Creating a game-specific runtime occlusion algorithm in unity
2023-12-19 2:46 PM
The need for runtime occlusion culling
I was recently contributing to a small Unity engine game based off the Backrooms, a large fictional repeating world with a sort of mundane, brutalist architechture. Here's an example of what a Backrooms world might look like :
Each time the game is played the world is 100% procedurally generated at runtime. With Unity this can become a performance concern due to a lack of dynamic culling.
When it comes to culling Unity currently has 2 methods: Frustrum culling and pre-calculated occlusion culling. Since this world is generated at runtime we cannot use Unity's built-in occlusion culling system as it requires editor-time static geometry to build the occlusion structure in an offline process. Therefore we have no way of culling objects occluded by walls so we are forced to render all objects intersecting with the camera frustrum despite the majoity of these objects not being visible.
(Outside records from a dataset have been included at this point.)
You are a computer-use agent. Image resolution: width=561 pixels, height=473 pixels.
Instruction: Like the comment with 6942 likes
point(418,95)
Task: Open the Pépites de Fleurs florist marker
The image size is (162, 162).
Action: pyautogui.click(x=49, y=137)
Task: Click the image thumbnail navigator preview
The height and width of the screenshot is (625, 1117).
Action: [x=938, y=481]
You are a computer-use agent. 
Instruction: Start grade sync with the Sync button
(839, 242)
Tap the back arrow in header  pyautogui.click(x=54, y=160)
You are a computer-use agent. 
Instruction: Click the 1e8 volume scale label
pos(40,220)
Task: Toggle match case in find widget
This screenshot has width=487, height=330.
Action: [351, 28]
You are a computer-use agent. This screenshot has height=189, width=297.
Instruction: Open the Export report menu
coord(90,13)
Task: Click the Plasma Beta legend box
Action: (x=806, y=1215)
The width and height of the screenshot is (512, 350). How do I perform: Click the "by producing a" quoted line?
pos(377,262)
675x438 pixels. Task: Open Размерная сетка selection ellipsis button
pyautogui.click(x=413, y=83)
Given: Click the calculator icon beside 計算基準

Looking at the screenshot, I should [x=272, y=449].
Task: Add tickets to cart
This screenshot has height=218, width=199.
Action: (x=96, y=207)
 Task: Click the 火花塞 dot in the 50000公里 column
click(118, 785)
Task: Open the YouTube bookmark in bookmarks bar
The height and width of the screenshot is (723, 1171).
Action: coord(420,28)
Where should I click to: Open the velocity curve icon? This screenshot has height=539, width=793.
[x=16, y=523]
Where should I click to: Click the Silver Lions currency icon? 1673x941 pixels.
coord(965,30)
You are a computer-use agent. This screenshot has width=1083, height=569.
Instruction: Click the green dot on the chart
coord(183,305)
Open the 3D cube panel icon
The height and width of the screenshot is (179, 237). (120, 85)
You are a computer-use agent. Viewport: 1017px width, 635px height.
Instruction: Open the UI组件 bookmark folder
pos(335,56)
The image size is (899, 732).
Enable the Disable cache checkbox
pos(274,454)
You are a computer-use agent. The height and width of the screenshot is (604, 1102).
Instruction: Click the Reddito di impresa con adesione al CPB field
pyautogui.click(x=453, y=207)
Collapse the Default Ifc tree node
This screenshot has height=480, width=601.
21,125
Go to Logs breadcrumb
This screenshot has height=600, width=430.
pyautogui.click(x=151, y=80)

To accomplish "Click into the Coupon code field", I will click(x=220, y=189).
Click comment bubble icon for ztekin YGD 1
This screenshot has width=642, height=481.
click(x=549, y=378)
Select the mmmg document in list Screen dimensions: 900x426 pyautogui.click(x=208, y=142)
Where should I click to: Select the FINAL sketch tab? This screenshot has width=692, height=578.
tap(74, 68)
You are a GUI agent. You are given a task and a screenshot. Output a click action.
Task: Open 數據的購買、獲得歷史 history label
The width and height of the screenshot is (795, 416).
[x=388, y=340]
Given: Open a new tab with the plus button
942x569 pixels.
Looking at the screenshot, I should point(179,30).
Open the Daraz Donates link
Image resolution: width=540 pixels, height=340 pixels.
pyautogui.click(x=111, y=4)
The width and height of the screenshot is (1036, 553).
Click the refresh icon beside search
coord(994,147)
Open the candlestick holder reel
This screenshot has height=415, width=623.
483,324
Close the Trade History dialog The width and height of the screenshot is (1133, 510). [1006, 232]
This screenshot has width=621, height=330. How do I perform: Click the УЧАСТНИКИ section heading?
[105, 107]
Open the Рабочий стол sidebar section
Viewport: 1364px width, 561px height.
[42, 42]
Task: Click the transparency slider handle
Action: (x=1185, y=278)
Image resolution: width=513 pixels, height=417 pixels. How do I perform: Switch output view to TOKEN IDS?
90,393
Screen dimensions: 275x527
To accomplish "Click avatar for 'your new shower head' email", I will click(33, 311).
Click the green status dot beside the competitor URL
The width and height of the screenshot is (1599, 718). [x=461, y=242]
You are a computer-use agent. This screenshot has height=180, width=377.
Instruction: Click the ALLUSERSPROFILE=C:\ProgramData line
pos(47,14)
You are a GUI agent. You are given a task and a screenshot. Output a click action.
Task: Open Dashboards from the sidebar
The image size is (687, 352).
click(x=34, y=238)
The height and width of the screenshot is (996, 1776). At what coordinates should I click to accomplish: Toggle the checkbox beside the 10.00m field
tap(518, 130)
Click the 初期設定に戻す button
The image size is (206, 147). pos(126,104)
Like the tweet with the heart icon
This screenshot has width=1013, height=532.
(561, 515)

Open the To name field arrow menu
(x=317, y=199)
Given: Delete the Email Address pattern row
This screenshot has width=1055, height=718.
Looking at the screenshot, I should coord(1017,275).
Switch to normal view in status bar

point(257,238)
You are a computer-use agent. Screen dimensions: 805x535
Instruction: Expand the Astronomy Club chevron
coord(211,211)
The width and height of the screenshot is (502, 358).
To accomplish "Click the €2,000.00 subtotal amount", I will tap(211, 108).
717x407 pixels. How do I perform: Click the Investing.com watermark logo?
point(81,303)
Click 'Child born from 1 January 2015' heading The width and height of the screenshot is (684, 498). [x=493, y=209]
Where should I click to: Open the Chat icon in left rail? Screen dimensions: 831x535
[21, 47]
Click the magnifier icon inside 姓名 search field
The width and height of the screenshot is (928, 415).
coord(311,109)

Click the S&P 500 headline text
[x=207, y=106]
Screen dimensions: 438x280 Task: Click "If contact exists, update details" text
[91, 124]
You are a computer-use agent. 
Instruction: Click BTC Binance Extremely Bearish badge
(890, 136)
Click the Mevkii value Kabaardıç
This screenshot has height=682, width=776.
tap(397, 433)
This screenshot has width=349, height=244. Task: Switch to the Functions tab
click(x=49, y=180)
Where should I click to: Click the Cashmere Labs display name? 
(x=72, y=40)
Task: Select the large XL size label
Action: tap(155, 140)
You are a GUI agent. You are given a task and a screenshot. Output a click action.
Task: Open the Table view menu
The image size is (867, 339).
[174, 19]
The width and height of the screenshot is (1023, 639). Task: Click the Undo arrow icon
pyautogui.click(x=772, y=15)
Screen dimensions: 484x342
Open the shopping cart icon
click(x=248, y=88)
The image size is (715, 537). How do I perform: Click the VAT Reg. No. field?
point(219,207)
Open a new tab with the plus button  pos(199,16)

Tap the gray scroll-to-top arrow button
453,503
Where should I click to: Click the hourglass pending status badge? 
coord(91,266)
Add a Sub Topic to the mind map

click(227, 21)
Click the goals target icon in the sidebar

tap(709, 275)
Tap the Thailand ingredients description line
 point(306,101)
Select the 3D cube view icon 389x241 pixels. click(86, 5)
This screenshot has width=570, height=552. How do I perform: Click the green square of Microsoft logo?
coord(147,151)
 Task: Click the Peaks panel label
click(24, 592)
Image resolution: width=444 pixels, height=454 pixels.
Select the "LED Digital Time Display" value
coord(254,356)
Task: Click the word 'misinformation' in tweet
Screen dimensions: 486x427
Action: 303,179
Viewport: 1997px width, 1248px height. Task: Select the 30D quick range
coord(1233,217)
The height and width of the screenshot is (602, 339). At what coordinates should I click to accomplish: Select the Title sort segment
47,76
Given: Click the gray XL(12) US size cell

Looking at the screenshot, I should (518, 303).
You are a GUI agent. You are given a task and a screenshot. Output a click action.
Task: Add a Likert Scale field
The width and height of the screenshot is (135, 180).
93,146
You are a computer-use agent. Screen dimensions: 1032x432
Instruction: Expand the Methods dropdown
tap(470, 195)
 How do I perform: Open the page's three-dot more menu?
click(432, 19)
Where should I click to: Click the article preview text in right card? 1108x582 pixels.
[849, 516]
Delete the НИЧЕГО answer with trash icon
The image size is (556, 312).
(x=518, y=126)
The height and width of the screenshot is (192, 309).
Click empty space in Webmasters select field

Writing a general purpose dynamic occlusion culling algorithm is not an option because that would take a significant time investment and developer effort. My goal is to get this specific game's performance to an acceptable level with as little effort as possible.
Taking advantage of our games world structure for occlusion
After some thought I realized our projects world structure just happens to be very useful for runtime visibility culling. The world structure is a giant 3d grid of cells. What's useful to us is each cell has properties that allow us to tell whether or not it can block visibility.
Here's an example of the exterior and interior of the structure with various cells randomly selected.
With this world data structure it's now viable to make a specific runtime occlusion system that is much simpler to implement than a general purpose system.
By treating the world data as a sort of rough visibility data structure I was able to make a runtime occlusion culling system and implement it into the game in about a day or so.
To get started I'll give the worst case performance numbers with the system disabled and enabled. All tests are done on my nearly 10 year old computer with a GTX970 gpu. The test consists of the user standing at one corner of the grid and looking towards the opposite corner to try to get as much geometry inside the camera frustrum as possible.
Occlusion culling system disabled (default Unity behaviour)
- Framerate : 34.7
- Render thread : 25.8ms
- Batches : 48450
- Tris : 226.9k
- SetPass calls : 254
- Shadow casters : 36431
Occlusion culling system enabled
- Framerate : 83.2
- Render thread : 9.0ms
- Batches : 8833
- Tris : 48.9k
- SetPass calls : 120
- Shadow casters : 3588
As we can see the improvement is profound. Now in the worst case we are well above 60 fps. The biggest gains seem to be around the ~90% reduction in shadow casters.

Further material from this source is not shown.